A primeira safra de milho atingiu 60% de semeadura. “Em MG, as precipitações favorecem as operações de plantio, entretanto, em algumas lavouras, observa-se sintomas de estresse hídrico (demanda por água excede a oferta)”, observa a Conab. “Na Bahia, a semeadura está lenta, acompanhando a ocorrência de precipitações. No Maranhão, o plantio ocorre lentamente no Sul do estado, acompanhando as irregulares precipitações. Em Goiás, a semeadura foi retomada, tendo em vista o retorno das precipitações. Em São Paulo, o plantio progrediu e as lavouras apresentam bom desenvolvimento”, avalia a companhia.
Principal produção do país, a soja está com 83,1% do total semeado. “As baixas e irregulares chuvas têm comprometido o desenvolvimento das lavouras em várias regiões”, indica a Conab. Em Mato Grosso, o plantio está quase finalizado.
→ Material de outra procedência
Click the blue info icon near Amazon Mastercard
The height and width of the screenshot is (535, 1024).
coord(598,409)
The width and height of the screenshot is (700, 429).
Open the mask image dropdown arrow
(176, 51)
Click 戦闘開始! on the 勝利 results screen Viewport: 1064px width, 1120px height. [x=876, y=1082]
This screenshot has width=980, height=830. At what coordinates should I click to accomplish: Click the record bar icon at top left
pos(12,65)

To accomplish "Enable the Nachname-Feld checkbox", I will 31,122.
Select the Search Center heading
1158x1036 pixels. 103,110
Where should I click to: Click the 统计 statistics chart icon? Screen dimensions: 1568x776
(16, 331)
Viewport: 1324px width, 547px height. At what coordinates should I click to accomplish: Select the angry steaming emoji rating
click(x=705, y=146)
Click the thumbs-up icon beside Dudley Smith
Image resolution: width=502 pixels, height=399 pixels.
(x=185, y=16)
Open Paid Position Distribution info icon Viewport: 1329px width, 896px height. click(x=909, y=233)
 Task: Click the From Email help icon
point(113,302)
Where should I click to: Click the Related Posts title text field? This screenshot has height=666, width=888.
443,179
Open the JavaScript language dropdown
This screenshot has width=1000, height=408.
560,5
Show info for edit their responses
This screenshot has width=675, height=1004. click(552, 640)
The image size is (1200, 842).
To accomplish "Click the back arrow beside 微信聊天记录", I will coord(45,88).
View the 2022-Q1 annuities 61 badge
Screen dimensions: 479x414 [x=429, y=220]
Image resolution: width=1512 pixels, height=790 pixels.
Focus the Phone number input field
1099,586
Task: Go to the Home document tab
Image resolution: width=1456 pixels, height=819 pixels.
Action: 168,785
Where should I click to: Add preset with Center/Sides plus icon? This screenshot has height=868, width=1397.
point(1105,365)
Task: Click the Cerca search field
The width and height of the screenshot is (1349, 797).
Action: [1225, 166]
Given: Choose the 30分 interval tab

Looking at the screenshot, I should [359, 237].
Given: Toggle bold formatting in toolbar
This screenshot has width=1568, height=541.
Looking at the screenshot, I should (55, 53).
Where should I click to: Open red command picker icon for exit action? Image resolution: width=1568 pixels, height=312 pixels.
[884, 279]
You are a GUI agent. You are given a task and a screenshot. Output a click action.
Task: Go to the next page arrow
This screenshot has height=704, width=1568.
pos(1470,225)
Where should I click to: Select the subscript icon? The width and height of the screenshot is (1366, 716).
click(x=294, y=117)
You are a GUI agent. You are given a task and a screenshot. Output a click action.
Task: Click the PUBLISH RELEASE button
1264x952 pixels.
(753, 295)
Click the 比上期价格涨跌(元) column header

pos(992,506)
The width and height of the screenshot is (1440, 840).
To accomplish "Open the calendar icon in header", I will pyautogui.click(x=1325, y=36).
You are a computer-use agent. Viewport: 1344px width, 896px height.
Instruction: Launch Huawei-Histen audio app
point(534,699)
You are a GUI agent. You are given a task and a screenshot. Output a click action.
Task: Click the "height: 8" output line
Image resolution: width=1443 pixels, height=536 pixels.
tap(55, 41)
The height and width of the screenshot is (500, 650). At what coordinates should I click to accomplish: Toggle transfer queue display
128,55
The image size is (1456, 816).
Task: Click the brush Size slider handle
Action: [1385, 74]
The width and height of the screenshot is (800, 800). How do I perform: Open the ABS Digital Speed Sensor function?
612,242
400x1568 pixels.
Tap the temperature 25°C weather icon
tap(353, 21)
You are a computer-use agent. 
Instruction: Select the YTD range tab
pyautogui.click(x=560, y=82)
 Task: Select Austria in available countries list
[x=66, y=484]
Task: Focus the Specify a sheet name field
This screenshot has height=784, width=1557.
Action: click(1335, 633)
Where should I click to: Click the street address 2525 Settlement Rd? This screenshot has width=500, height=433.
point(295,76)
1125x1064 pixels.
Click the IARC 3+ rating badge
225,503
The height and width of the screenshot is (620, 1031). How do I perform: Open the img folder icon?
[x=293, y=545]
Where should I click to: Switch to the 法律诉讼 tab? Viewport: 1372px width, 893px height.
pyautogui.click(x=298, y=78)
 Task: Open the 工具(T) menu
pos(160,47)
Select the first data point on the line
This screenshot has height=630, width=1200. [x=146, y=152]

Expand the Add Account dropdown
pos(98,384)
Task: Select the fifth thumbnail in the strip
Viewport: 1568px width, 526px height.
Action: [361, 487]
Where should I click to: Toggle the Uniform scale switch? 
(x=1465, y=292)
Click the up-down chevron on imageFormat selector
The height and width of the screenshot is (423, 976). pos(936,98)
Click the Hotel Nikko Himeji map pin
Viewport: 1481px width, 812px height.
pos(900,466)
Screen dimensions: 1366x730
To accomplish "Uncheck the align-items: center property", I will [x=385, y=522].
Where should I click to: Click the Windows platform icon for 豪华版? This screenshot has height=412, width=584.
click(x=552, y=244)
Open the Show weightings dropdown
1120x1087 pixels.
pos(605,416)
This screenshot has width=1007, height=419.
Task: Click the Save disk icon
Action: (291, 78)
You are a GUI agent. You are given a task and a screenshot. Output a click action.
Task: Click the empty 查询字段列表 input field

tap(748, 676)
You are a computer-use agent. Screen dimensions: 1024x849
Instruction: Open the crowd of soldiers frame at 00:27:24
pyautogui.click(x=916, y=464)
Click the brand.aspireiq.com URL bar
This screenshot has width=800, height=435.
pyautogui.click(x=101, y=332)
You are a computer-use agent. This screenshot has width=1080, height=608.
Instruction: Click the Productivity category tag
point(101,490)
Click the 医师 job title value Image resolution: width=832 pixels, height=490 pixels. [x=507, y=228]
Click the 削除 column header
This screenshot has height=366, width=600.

Em Goiás e Mato Grosso do Sul, o plantio foi intensificado em razão do retorno das chuvas. Em Minas Gerais, houve significativo avanço no plantio com o retorno das chuvas, que também colaboraram na recuperação de lavouras afetadas pelo estresse hídrico. Na Bahia, Maranhão e Pará a semeadura está progredindo de acordo com a ocorrência de chuvas. Em SP, o plantio está sendo finalizado. Registra plantios pontuais. No Piauí, o plantio pouco progrediu.
“Minas Gerais, conhecido por sua produção de batatas, apresenta uma variação na qualidade das batatas devido às temperaturas elevadas seguidas por chuvas, dificultando as atividades no campo. Nas plantações de cenoura, com destaque para São Gotardo, também se observa uma redução na qualidade das raízes colhidas devido ao calor excessivo”, informou a Secretaria de Estado de Agricultura, pecuária e Abastecimento (Seapa) de Minas Gerais.